Des projets architecturaux à destination d’un public chinois
Pékin a plusieurs intérêts à construire des duplitectures. C’est tout d’abord un antidote au voyage à l’étranger. Jean François Di Meglio de l’Asia Centre explique à BFM Business qu'il s’agit de "récupérer sous forme de consommation intérieure ce qui serait devenu avec le tourisme à l’étranger, une exportation de capitaux. Quand vous avez plusieurs dizaines de millions de touristes chinois qui, au lieu de partir à l’étranger vont voir des parcs comme celui du Window Of The World ou le Paris de Tiandu Cheng, c’est un élément non négligeable".
Il ajoute que si ces constructions ont un impact minime sur le secteur de la construction en Chine, elles représentent la volonté des autorités de relancer son économie, qui peine à repartir depuis l’après Covid: en plus d’être des hôtels ou des parcs à thèmes, ces espaces sont utilisés comme salle de cérémonies ou lieux de tournage pour des films et des séries quand ils ne finissent pas vendus en tant qu’appartements.

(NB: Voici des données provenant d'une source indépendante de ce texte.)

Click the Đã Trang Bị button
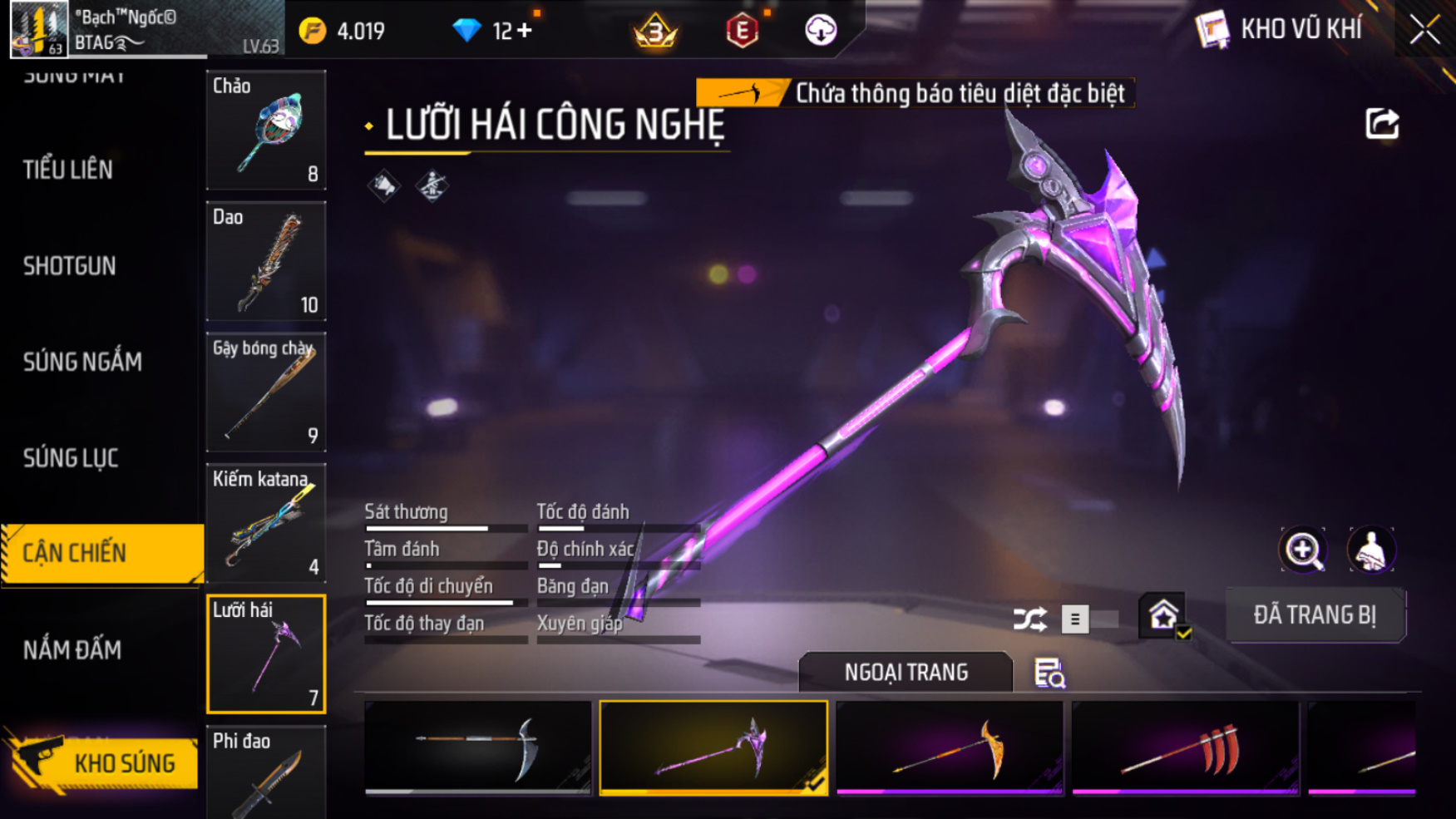This screenshot has width=1456, height=819. click(1315, 615)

Et ces reproductions ne se heurtent pas à la culture du tourisme en Chine. "Un voyageur chinois va privilégier ‘l’experiencing’ à l'authenticité. Les touristes ont plus une démarche où ils cochent une case avant de passer à autre chose. C’est une forme de réussite sociale d’avoir pu aller à Santorin, qu’il s’agisse de celui du Yunnan ou celui de Grèce".

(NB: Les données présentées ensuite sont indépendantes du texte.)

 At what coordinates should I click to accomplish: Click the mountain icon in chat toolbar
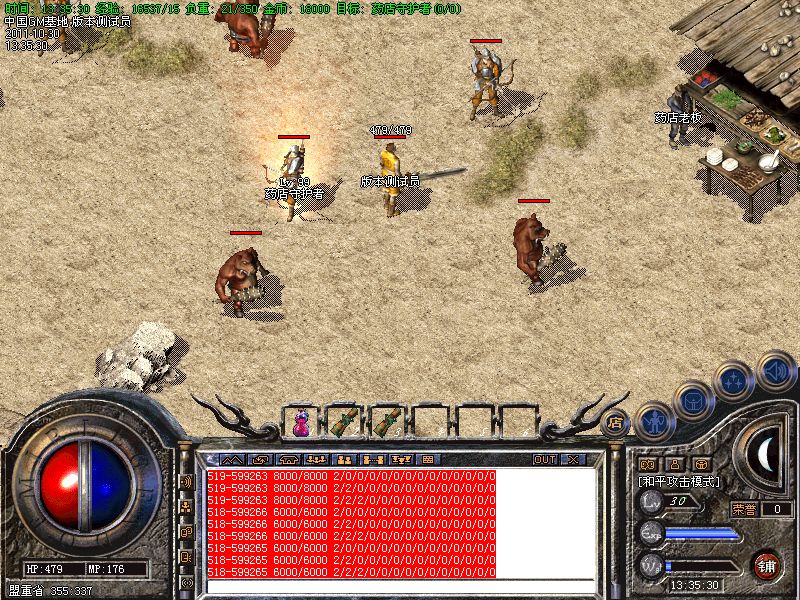click(233, 459)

C’est également une manière de s’adapter aux mutations du secteur du tourisme. "Maintenant, certains lieux, comme Venise, restreignent leur accès à cause de l’explosion des voyages au niveau mondial, donc la Chine anticipe peut-être aussi ce phénomène et cherche de cette manière à capter une partie des touristes”.
Un intérêt économique, mais pas seulement. L’empire du milieu impulse les duplitectures par intérêt politique. Lors de son interview, le porte-parole de l’Asia Centre souligne que La Chine est très attentive aux tensions internationales et se prépare à des éventualités qui la pousserait à se refermer sur elle-même. "Le Covid a été une raison d’encourager la fermeture du pays, mais au-delà de l’épidémie, il y a une tendance à l’isolement sur soi. Et le jour où on ne pourra plus sortir de Chine, si ce jour arrive, les Chinois auront réponse à tout".
Un tourisme pluriel
Mais les duplitectures ne pourront pas satisfaire tous les besoins en tourisme. Contactée par BFM Business, Caroline Paul de l’Agence Talent Travel note que "depuis la fin du covid, les étrangers sont revenus en France, mais je dirais que quelque chose a changé avec les Chinois”. Elle souligne que “désormais, à côté des groupes, on voit de plus en plus de Chinois voulant voyager seuls”. Il s’agit le plus souvent de ‘repeaters’, c'est-à-dire des Chinois qui viennent 4 à 6 fois par an, qui travaillent dans le domaine de l’influence ou de la tech. Elle ajoute que ces habitués "prennent des logements en Airbnb plutôt que des hôtels. [...] Ce qui contraste avec les groupes, c’est qu’ils ne viennent plus forcément pour les monuments, mais plutôt pour découvrir les terrasses et le mode de vie Français".
Les Duplitectures ont passé leurs heures de gloire durant la décennie 2000 et sa folie immobilière chinoise, mais le phénomène n'est pas près de s'éteindre: appuyé par le personnel politique, organisé par les entreprises d'État, ces projets s’inscrivent dans une dynamique qui va continuer à s'installer. À part la reproduction du Sphinx de Gizeh et celle de la cathédrale de Rochan, peu de projets ont été annulés ou détruits. Concernant le Santorini Sea View, l’office national du tourisme Hellénique s’est refusé à tout commentaire.